Ainsi, par exemple, l’activité des médecins libéraux est comptabilisée dans cette économie
marchande et monétaire alors qu’ils n’ont de libéraux que le statut puisque leurs ressources
proviennent intégralement de la solidarité. De la même façon, les activités des entreprises du
BTP relèvent, pour plus des deux tiers, des commandes du secteur public. Et je passe sous
silence et pour pertes et profits l’ensemble des subventions publiques qui sont octroyées aux
entreprises du privé pour la création ou la sauvegarde de l’emploi, l’investissement,
l’innovation ou toutes autres raisons structurelles comme les subventions aux agriculteurs ou
conjoncturelles comme les moyens dégagés pour les tours opérateurs à la suite de la mauvaise
humeur d’un volcan islandais ou pour les propriétaires qui ont construit leurs maisons en zone
inondable.
En outre, parce qu’elle est binaire (offre-demande) et se préoccupe peu des conséquences de
ses choix sur les personnes et sur la planète, elle ne répond pas à tout et plusieurs de ses
réponses ne peuvent plus, ne pourront plus perdurer : il existe ainsi beaucoup de besoins non
satisfaits auxquels le marché ne répond pas, les ressources fossiles sont par définition
épuisables et les niveaux de pollution ont dépassé depuis longtemps, en de nombreux endroits,
des points de non retour.
A côté de cette économie marchande et monétaire, et au même niveau quantitatif (un
deuxième tiers), on trouve l’économie non marchande et monétaire, l’économie de la
redistribution qui, dans notre pays comme dans la plupart des pays développés, représente peu
ou prou, la même part que la précédente : en effet, les prélèvements fiscaux, quelle que soit
leur origine (Etat ou collectivités), quelle que soit leur destination, qu’ils soient directs ou
indirects, représentent, en gros, 50% des revenus.
Avec le choix fait par l’Union Européenne et par la France, de placer sur le marché des pans
entiers de services d’intérêt général, nous aurons, dans les années qui viennent, des choix
essentiels à faire pour maintenir, conforter et développer les éléments de cette économie non
marchande et monétaire, construite sur la solidarité entre les riches et les pauvres, entre les
générations, entre les territoires ou pour lui substituer des réponses assises sur l’assurance, sur
les risques et sur la solvabilité des publics concernés.
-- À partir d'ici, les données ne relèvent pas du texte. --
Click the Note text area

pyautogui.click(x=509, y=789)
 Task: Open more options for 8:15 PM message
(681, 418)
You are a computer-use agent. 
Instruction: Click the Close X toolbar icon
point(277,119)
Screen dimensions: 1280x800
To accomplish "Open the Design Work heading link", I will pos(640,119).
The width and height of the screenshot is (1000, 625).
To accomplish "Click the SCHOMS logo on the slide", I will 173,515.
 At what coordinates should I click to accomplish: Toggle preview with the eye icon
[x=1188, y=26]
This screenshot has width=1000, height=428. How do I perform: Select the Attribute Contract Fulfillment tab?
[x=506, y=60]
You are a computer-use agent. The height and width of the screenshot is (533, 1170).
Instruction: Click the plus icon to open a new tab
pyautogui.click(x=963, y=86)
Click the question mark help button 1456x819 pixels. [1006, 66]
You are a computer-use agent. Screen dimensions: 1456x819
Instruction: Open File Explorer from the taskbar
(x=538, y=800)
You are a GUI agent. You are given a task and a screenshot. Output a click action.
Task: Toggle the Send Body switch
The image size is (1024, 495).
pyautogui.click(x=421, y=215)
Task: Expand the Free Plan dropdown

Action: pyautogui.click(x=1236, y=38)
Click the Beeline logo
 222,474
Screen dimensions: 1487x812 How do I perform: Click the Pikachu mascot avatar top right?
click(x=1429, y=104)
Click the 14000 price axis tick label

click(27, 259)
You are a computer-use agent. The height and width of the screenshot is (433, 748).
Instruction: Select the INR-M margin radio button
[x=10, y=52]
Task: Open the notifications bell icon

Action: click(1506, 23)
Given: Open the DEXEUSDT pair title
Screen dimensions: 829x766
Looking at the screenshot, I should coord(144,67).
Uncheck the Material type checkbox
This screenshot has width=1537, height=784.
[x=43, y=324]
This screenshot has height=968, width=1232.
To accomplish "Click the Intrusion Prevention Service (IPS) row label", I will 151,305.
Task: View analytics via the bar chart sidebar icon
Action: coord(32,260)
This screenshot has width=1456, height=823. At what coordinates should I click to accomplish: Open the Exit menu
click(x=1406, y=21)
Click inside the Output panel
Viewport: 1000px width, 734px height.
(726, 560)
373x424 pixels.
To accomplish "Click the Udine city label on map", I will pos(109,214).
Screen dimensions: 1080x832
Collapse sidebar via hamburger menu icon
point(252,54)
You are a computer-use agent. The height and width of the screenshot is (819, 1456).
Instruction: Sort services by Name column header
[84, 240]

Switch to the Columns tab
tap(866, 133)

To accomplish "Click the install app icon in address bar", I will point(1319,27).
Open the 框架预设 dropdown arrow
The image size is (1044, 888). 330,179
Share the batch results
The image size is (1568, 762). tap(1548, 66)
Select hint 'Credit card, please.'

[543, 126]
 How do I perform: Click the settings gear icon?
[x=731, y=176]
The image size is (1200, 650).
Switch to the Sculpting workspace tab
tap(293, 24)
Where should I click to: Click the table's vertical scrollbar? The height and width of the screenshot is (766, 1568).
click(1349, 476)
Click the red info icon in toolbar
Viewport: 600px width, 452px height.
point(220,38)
Et à côté de ces deux parts équivalentes, il en existe une troisième qui certes, n’est pas
comptabilisée dans un PIB qui croît quand les accidents de la route augmentent (là aussi, nous
reviendrons sans doute sur ces indicateurs de richesse) mais sans laquelle nous ne pourrions,
tout simplement, pas vivre ensemble : c’est l’économie non marchande et non monétaire,
certains l’appellent l’économie réciprocitaire ou encore l’économie du don et du contre-don,
qui comprend notamment toute l’économie domestique et tout le temps social qui pousse tant
de bénévoles (trop peu pour tout ce qu’il y a à faire) à faire société, les uns en s’occupant des
jeunes du club de foot ou de basket pendant que d’autres soutiennent les exclus de toute
nature de cette partie de l’économie basée sur le rendement maximum et immédiat du capital
investi.
L’ESS naît de la combinaison (de l’hybridation comme disent Bernard Eme et Jean-Louis
Laville) de ces trois formes d’économie, comme un hybride est produit par la main de
l’Homme à partir des meilleurs caractères des parents.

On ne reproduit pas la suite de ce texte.